In a conversation with Mark Jason Dominus and Pozorvlak on Twitter about GHC compile error messages I realised there was a common pattern of problem:
Compile errors are confusing, but they are confusing in predictable ways. The same error message that is completely unintuitive to a human will tend to be emitted in the same pattern of error.
Writing good error messages is hard, but this is the sort of thing which can be debugged better by a computer than a human. A simple bayesian text classifier can probably map these error messages extremely well to a diagnostic suggestion, and sometimes all you need is those suggestions to put you on the right path.
Moreover we can crowdsource gathering the data.
Here is a plan. A simple wrapper script which you can alias to any program you like and it will execute that program, passing all the arguments through.
If it ever gets a non-zero exit code it looks at the output of stderr and attempts to run it through a classifier. It then says “Hey, I think this could be one of these problems”.

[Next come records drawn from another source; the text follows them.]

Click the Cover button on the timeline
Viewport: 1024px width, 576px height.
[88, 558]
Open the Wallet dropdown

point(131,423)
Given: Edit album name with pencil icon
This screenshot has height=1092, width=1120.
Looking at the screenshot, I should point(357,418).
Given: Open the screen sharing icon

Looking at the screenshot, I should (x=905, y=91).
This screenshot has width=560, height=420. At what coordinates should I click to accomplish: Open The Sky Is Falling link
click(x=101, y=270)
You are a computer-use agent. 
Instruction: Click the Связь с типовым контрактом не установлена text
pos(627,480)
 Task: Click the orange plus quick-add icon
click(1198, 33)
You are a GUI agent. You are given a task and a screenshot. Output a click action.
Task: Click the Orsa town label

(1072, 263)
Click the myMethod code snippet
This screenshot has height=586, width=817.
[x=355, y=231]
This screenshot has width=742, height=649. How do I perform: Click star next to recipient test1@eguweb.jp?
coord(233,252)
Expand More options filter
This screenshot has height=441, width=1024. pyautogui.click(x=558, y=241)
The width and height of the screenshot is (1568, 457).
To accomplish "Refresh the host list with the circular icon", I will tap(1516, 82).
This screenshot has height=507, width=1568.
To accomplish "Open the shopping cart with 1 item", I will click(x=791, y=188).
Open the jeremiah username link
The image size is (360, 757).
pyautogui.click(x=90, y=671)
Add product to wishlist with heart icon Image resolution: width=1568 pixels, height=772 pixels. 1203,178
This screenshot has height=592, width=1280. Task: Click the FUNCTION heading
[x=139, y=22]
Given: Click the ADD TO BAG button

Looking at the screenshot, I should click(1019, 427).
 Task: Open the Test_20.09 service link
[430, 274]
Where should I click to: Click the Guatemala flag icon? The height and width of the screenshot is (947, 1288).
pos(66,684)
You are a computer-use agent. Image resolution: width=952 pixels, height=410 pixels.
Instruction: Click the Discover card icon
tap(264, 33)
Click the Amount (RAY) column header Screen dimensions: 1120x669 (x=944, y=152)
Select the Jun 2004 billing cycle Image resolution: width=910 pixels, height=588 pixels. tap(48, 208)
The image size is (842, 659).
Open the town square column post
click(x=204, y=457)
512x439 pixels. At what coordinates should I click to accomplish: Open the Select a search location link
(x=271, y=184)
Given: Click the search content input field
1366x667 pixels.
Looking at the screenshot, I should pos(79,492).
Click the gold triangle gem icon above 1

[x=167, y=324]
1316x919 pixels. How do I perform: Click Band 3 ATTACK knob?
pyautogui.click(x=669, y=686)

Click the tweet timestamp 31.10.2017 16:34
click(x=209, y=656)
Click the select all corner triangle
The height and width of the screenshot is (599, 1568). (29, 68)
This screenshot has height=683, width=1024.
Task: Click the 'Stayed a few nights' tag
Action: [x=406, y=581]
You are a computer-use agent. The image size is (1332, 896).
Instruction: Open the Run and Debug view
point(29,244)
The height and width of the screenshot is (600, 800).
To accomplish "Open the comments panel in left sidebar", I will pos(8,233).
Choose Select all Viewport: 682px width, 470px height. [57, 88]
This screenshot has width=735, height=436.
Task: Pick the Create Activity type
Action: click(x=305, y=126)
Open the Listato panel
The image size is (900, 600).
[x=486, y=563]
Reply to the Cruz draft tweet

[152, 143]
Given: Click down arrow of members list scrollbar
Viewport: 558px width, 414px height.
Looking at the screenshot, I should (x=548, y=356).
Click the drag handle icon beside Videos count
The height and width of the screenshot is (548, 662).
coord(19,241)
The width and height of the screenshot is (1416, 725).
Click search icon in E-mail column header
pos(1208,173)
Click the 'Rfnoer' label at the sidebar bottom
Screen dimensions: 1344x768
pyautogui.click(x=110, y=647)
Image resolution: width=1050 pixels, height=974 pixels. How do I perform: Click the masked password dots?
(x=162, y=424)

If soon after it sees you run the program again with exactly the same arguments and it now gets a success, it says “Great, you fixed it! Was it one of the errors we suggested? If not, could you provide a short diagnostic?” and submits your answer back to a central service. The service then regularly builds machine learning models (one per base command) which it ships back to you on demand / semi-regularly.
You need some additional functionality to prevent well-poisoning and similar, but I think the basic concept wouldn’t be too hard to get something up and running with.
I’m not going to do it though – I’ve more than enough to do, and this doesn’t actually help with any problems I currently have regularly. If anyone wants to take the idea and run with it, please do so with my blessing.